Jillian Stringfellow, project coordinator in the SRU Office of Disability Services, says the university has an important partnership with Special Olympics Pennsylvania, which is what led to the inception of the Unified Fitness Program in 2017.
“This program creates independence and motivation for those with and without disabilities,” Stringfellow says.
Members of the community will reach out to SRU to see if they can provide them with a program to help a local resident with a disability, which is how Finnegan was paired with Brown. The program also helps students in SRU’s adapted physical activity minor program stay active.
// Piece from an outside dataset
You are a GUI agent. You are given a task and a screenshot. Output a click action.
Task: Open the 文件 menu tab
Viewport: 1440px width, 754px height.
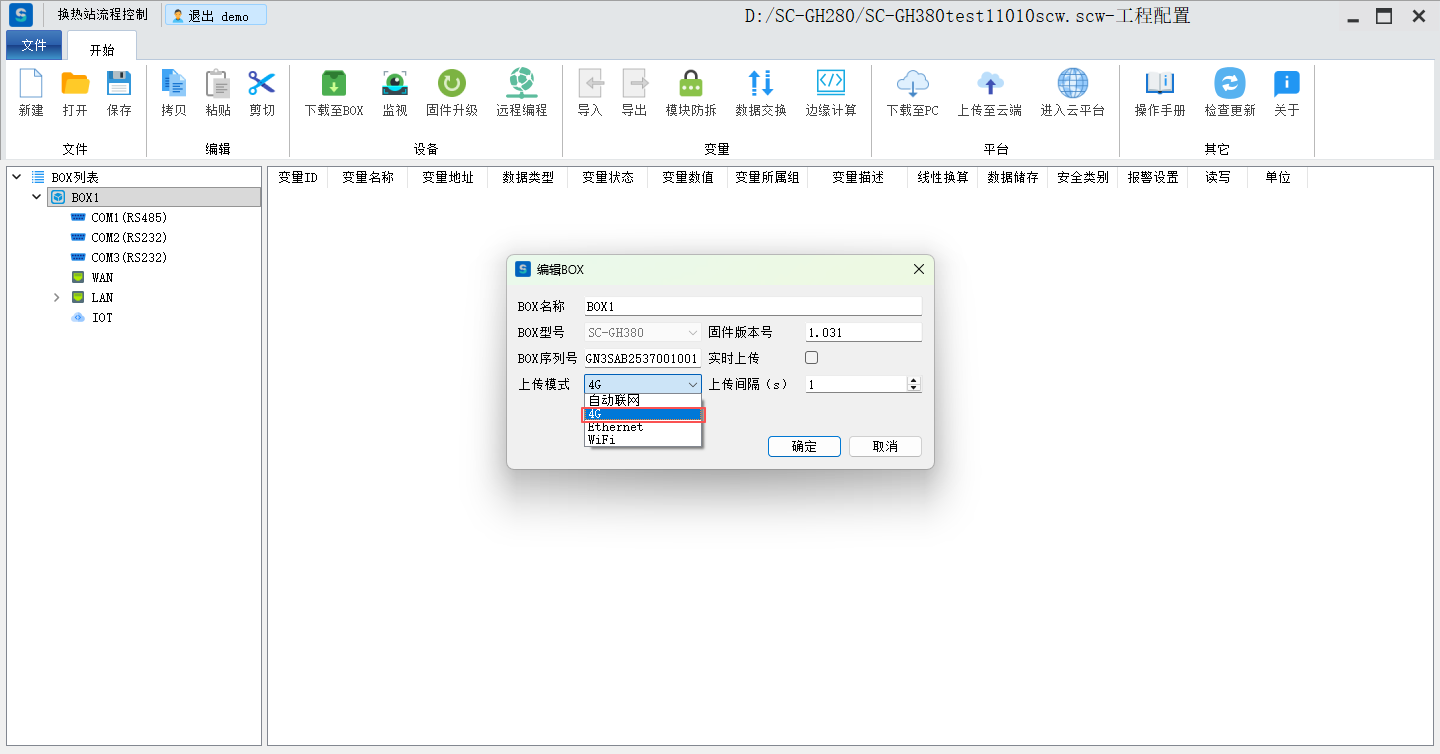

“Linda, her mom and her sister reached out to one of our instructors, Wendy Fagan, who also runs Envision Blind Sports, a nonprofit for those who are blind or visually impaired,” Stringfellow adds. “If the community reaches out to us, we will put them into the program and pair them with students.”
The Unified Fitness Program currently has 15 participants and 30 SRU students. Other inclusive programs at SRU include the Rock Life Program, a post-secondary program for students with intellectual and developmental disabilities, the Transition Achievement Program for high school students with disabilities to learn life skills, Kids in Action for children ages 5 to 12 and Unified Intramurals.
In 2020, Special Olympics International selected Slippery Rock University to its list of National Banner Unified Champion Schools. SRU is the first college or university in Pennsylvania to earn this designation, which honors middle schools, high schools, colleges and universities for having “inclusive school climate and exuding a sense of collaboration, engagement and respect for all members of their communities,” a Slippery Rock news release reads.
Stringfellow adds the Unified Fitness Program, “provides students with hands-on experience working in the field they will go into after college.”
“It gives them the fitness and motivation skills for the future. It also makes SRU more inclusive. The ARC is a gym that people of all abilities can come to.”
She adds the program is helping to keep participants active and contributing to a reduction in obesity rates, which cause a lot of secondary health issues.
“It’s about lifelong wellness,” she says. “It teaches them the benefits of being active and being healthy.”
Brown says the program also sheds light on different ways society needs to learn to accommodate those with disabilities, such as keeping them in mind when designing a fitness center like the ARC.
“I think people should really give themselves the opportunity to either surround themselves with someone who has a disability or work with them. Sometimes, people with disabilities are viewed as if they can’t do things. But, if they are given the right resources, support and opportunity, they can do anything,” Brown adds.